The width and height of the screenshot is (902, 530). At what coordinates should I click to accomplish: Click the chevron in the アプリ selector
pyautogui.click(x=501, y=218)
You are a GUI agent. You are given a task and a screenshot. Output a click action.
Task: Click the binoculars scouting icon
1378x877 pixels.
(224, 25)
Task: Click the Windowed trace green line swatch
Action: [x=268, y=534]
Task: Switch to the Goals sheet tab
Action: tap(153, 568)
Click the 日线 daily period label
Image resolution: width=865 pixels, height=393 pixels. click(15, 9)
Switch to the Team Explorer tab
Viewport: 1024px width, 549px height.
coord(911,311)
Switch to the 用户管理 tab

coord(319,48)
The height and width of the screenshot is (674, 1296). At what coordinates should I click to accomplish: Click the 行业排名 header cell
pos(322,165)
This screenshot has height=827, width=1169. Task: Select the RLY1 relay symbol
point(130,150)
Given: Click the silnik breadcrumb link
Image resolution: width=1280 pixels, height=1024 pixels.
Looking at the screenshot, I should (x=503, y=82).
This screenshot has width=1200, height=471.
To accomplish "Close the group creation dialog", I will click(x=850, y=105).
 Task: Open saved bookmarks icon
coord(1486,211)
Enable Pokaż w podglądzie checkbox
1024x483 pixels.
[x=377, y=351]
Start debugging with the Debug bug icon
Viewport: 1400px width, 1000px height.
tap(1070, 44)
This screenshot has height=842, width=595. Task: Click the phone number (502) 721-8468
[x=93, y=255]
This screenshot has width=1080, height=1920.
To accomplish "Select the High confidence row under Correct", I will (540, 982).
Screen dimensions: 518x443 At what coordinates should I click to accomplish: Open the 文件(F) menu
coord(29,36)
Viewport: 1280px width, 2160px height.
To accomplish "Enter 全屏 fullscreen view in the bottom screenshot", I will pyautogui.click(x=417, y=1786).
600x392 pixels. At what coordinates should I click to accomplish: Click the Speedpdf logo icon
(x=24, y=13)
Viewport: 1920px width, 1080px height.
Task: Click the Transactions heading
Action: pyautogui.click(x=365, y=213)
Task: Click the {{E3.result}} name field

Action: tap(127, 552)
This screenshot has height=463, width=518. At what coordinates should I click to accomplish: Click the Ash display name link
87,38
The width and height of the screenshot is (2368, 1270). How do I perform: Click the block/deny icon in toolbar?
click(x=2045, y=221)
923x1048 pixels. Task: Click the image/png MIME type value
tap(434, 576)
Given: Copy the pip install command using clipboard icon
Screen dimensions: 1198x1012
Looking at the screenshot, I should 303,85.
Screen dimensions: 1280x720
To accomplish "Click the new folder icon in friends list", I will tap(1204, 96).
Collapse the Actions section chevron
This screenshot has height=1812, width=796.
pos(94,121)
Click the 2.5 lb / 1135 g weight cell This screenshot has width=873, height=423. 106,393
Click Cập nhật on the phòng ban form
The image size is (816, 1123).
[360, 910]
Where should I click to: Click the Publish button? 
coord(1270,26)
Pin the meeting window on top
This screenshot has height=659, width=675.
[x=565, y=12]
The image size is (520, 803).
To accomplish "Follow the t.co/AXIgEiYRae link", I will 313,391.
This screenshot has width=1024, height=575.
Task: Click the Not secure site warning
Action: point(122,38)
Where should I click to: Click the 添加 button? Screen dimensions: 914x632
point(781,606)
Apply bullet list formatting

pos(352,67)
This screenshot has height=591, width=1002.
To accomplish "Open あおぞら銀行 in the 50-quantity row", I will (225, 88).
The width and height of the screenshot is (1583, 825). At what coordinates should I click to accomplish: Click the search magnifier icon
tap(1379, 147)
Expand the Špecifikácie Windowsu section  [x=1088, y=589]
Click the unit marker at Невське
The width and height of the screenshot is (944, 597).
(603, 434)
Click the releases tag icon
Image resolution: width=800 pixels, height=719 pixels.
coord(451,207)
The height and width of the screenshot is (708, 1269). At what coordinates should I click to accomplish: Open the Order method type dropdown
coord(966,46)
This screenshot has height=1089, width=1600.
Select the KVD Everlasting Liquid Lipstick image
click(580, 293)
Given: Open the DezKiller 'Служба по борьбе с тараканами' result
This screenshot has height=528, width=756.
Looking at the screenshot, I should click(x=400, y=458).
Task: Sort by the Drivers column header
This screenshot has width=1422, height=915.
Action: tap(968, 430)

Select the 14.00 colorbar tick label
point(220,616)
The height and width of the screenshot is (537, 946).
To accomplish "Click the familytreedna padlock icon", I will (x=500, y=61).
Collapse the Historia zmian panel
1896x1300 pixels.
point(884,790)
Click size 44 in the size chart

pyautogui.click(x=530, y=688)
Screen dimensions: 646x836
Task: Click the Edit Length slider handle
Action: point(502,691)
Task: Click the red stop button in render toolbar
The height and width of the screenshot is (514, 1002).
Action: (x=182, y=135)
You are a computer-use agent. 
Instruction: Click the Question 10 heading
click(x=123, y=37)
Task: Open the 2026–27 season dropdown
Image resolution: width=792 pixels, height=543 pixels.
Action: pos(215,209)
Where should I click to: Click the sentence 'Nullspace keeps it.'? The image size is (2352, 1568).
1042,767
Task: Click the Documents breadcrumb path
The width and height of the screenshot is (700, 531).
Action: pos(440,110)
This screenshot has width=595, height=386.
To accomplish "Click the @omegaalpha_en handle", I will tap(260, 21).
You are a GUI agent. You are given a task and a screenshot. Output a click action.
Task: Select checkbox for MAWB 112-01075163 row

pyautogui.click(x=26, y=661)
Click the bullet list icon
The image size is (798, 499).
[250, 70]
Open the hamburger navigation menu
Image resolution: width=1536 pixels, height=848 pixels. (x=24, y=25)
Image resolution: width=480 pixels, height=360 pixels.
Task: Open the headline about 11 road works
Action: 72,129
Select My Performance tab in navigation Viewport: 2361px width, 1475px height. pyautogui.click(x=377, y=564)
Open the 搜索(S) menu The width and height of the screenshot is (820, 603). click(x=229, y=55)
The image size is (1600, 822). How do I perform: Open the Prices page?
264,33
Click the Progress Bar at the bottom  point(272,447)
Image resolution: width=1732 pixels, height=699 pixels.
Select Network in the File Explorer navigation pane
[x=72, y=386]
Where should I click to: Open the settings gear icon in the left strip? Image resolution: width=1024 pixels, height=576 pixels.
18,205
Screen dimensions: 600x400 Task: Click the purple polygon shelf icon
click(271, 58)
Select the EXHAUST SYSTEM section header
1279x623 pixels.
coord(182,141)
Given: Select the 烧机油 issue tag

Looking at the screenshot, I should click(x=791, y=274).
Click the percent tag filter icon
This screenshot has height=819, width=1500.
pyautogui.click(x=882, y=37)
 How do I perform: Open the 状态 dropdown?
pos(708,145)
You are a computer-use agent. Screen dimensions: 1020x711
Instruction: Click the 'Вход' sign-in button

§ **WORK INSTRUCTIONS**
Send back the complete listing, identical to the original in every line.

§ **RESULT OF THIS EXERCISE**
The width and height of the screenshot is (902, 530). At what coordinates should I click to accomplish: Click the chevron in the アプリ selector
pyautogui.click(x=501, y=218)
You are a GUI agent. You are given a task and a screenshot. Output a click action.
Task: Click the binoculars scouting icon
1378x877 pixels.
(224, 25)
Task: Click the Windowed trace green line swatch
Action: [x=268, y=534]
Task: Switch to the Goals sheet tab
Action: tap(153, 568)
Click the 日线 daily period label
Image resolution: width=865 pixels, height=393 pixels. click(15, 9)
Switch to the Team Explorer tab
Viewport: 1024px width, 549px height.
coord(911,311)
Switch to the 用户管理 tab

coord(319,48)
The height and width of the screenshot is (674, 1296). At what coordinates should I click to accomplish: Click the 行业排名 header cell
pos(322,165)
This screenshot has height=827, width=1169. Task: Select the RLY1 relay symbol
point(130,150)
Given: Click the silnik breadcrumb link
Image resolution: width=1280 pixels, height=1024 pixels.
Looking at the screenshot, I should (x=503, y=82).
This screenshot has width=1200, height=471.
To accomplish "Close the group creation dialog", I will click(x=850, y=105).
 Task: Open saved bookmarks icon
coord(1486,211)
Enable Pokaż w podglądzie checkbox
1024x483 pixels.
[x=377, y=351]
Start debugging with the Debug bug icon
Viewport: 1400px width, 1000px height.
tap(1070, 44)
This screenshot has height=842, width=595. Task: Click the phone number (502) 721-8468
[x=93, y=255]
This screenshot has width=1080, height=1920.
To accomplish "Select the High confidence row under Correct", I will (540, 982).
Screen dimensions: 518x443 At what coordinates should I click to accomplish: Open the 文件(F) menu
coord(29,36)
Viewport: 1280px width, 2160px height.
To accomplish "Enter 全屏 fullscreen view in the bottom screenshot", I will pyautogui.click(x=417, y=1786).
600x392 pixels. At what coordinates should I click to accomplish: Click the Speedpdf logo icon
(x=24, y=13)
Viewport: 1920px width, 1080px height.
Task: Click the Transactions heading
Action: pyautogui.click(x=365, y=213)
Task: Click the {{E3.result}} name field

Action: tap(127, 552)
This screenshot has height=463, width=518. At what coordinates should I click to accomplish: Click the Ash display name link
87,38
The width and height of the screenshot is (2368, 1270). How do I perform: Click the block/deny icon in toolbar?
click(x=2045, y=221)
923x1048 pixels. Task: Click the image/png MIME type value
tap(434, 576)
Given: Copy the pip install command using clipboard icon
Screen dimensions: 1198x1012
Looking at the screenshot, I should 303,85.
Screen dimensions: 1280x720
To accomplish "Click the new folder icon in friends list", I will tap(1204, 96).
Collapse the Actions section chevron
This screenshot has height=1812, width=796.
pos(94,121)
Click the 2.5 lb / 1135 g weight cell This screenshot has width=873, height=423. 106,393
Click Cập nhật on the phòng ban form
The image size is (816, 1123).
[360, 910]
Where should I click to: Click the Publish button? 
coord(1270,26)
Pin the meeting window on top
This screenshot has height=659, width=675.
[x=565, y=12]
The image size is (520, 803).
To accomplish "Follow the t.co/AXIgEiYRae link", I will 313,391.
This screenshot has width=1024, height=575.
Task: Click the Not secure site warning
Action: point(122,38)
Where should I click to: Click the 添加 button? Screen dimensions: 914x632
point(781,606)
Apply bullet list formatting

pos(352,67)
This screenshot has height=591, width=1002.
To accomplish "Open あおぞら銀行 in the 50-quantity row", I will (225, 88).
The width and height of the screenshot is (1583, 825). At what coordinates should I click to accomplish: Click the search magnifier icon
tap(1379, 147)
Expand the Špecifikácie Windowsu section  [x=1088, y=589]
Click the unit marker at Невське
The width and height of the screenshot is (944, 597).
(603, 434)
Click the releases tag icon
Image resolution: width=800 pixels, height=719 pixels.
coord(451,207)
The height and width of the screenshot is (708, 1269). At what coordinates should I click to accomplish: Open the Order method type dropdown
coord(966,46)
This screenshot has height=1089, width=1600.
Select the KVD Everlasting Liquid Lipstick image
click(580, 293)
Given: Open the DezKiller 'Служба по борьбе с тараканами' result
This screenshot has height=528, width=756.
Looking at the screenshot, I should click(x=400, y=458).
Task: Sort by the Drivers column header
This screenshot has width=1422, height=915.
Action: tap(968, 430)

Select the 14.00 colorbar tick label
point(220,616)
The height and width of the screenshot is (537, 946).
To accomplish "Click the familytreedna padlock icon", I will (x=500, y=61).
Collapse the Historia zmian panel
1896x1300 pixels.
point(884,790)
Click size 44 in the size chart

pyautogui.click(x=530, y=688)
Screen dimensions: 646x836
Task: Click the Edit Length slider handle
Action: point(502,691)
Task: Click the red stop button in render toolbar
The height and width of the screenshot is (514, 1002).
Action: (x=182, y=135)
You are a computer-use agent. 
Instruction: Click the Question 10 heading
click(x=123, y=37)
Task: Open the 2026–27 season dropdown
Image resolution: width=792 pixels, height=543 pixels.
Action: pos(215,209)
Where should I click to: Click the sentence 'Nullspace keeps it.'? The image size is (2352, 1568).
1042,767
Task: Click the Documents breadcrumb path
The width and height of the screenshot is (700, 531).
Action: pos(440,110)
This screenshot has width=595, height=386.
To accomplish "Click the @omegaalpha_en handle", I will tap(260, 21).
You are a GUI agent. You are given a task and a screenshot. Output a click action.
Task: Select checkbox for MAWB 112-01075163 row

pyautogui.click(x=26, y=661)
Click the bullet list icon
The image size is (798, 499).
[250, 70]
Open the hamburger navigation menu
Image resolution: width=1536 pixels, height=848 pixels. (x=24, y=25)
Image resolution: width=480 pixels, height=360 pixels.
Task: Open the headline about 11 road works
Action: 72,129
Select My Performance tab in navigation Viewport: 2361px width, 1475px height. pyautogui.click(x=377, y=564)
Open the 搜索(S) menu The width and height of the screenshot is (820, 603). click(x=229, y=55)
The image size is (1600, 822). How do I perform: Open the Prices page?
264,33
Click the Progress Bar at the bottom  point(272,447)
Image resolution: width=1732 pixels, height=699 pixels.
Select Network in the File Explorer navigation pane
[x=72, y=386]
Where should I click to: Open the settings gear icon in the left strip? Image resolution: width=1024 pixels, height=576 pixels.
18,205
Screen dimensions: 600x400 Task: Click the purple polygon shelf icon
click(271, 58)
Select the EXHAUST SYSTEM section header
1279x623 pixels.
coord(182,141)
Given: Select the 烧机油 issue tag

Looking at the screenshot, I should click(x=791, y=274).
Click the percent tag filter icon
This screenshot has height=819, width=1500.
pyautogui.click(x=882, y=37)
 How do I perform: Open the 状态 dropdown?
pos(708,145)
You are a computer-use agent. Screen dimensions: 1020x711
Instruction: Click the 'Вход' sign-in button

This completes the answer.